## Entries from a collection

┌────────

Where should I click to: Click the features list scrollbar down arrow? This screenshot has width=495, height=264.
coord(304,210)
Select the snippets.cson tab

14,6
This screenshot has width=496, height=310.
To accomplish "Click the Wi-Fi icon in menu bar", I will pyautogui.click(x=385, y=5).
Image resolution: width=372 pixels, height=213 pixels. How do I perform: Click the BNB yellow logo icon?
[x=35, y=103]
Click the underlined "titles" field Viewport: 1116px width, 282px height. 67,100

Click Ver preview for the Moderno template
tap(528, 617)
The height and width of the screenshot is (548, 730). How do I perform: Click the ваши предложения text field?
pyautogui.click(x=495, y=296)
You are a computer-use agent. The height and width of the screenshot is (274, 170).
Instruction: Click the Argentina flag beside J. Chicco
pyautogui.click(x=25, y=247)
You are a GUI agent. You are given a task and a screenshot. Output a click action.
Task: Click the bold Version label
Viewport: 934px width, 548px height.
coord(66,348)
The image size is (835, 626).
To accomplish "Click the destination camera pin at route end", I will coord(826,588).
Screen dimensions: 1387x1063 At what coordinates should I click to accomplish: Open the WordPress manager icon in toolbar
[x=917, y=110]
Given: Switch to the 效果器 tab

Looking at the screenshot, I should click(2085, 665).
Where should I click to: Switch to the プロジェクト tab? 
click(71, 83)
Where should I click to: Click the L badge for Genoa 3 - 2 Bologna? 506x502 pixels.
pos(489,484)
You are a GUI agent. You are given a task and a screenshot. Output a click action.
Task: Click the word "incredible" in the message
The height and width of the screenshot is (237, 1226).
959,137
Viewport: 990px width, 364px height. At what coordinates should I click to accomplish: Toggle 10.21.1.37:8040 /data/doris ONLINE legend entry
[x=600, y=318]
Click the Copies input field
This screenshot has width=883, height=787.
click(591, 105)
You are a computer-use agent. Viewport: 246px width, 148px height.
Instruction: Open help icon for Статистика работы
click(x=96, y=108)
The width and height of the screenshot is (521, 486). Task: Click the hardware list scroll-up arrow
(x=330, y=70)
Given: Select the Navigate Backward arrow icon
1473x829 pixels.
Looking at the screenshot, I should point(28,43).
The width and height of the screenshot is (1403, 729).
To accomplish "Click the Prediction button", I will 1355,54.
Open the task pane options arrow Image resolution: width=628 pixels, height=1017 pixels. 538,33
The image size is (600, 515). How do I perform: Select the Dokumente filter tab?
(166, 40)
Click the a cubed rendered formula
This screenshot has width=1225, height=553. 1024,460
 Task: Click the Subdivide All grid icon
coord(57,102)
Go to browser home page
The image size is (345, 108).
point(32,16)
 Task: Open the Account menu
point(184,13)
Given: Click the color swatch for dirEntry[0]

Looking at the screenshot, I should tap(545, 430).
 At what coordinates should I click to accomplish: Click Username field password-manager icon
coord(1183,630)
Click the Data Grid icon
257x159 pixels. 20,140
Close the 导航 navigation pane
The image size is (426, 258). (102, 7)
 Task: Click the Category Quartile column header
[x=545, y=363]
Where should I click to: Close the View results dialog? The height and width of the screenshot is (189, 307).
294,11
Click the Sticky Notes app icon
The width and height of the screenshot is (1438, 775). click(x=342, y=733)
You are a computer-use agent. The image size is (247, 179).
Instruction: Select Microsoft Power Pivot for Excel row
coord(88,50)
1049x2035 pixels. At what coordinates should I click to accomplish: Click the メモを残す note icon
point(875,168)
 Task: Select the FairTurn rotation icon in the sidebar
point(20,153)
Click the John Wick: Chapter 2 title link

└────────

## WORK TO COMPLETE
Print the material unchanged, from the line containing "Task: Open the Account menu" to the end of the material.

## ANSWER TO THIS EXERCISE
 Task: Open the Account menu
point(184,13)
Given: Click the color swatch for dirEntry[0]

Looking at the screenshot, I should tap(545, 430).
 At what coordinates should I click to accomplish: Click Username field password-manager icon
coord(1183,630)
Click the Data Grid icon
257x159 pixels. 20,140
Close the 导航 navigation pane
The image size is (426, 258). (102, 7)
 Task: Click the Category Quartile column header
[x=545, y=363]
Where should I click to: Close the View results dialog? The height and width of the screenshot is (189, 307).
294,11
Click the Sticky Notes app icon
The width and height of the screenshot is (1438, 775). click(x=342, y=733)
You are a computer-use agent. The image size is (247, 179).
Instruction: Select Microsoft Power Pivot for Excel row
coord(88,50)
1049x2035 pixels. At what coordinates should I click to accomplish: Click the メモを残す note icon
point(875,168)
 Task: Select the FairTurn rotation icon in the sidebar
point(20,153)
Click the John Wick: Chapter 2 title link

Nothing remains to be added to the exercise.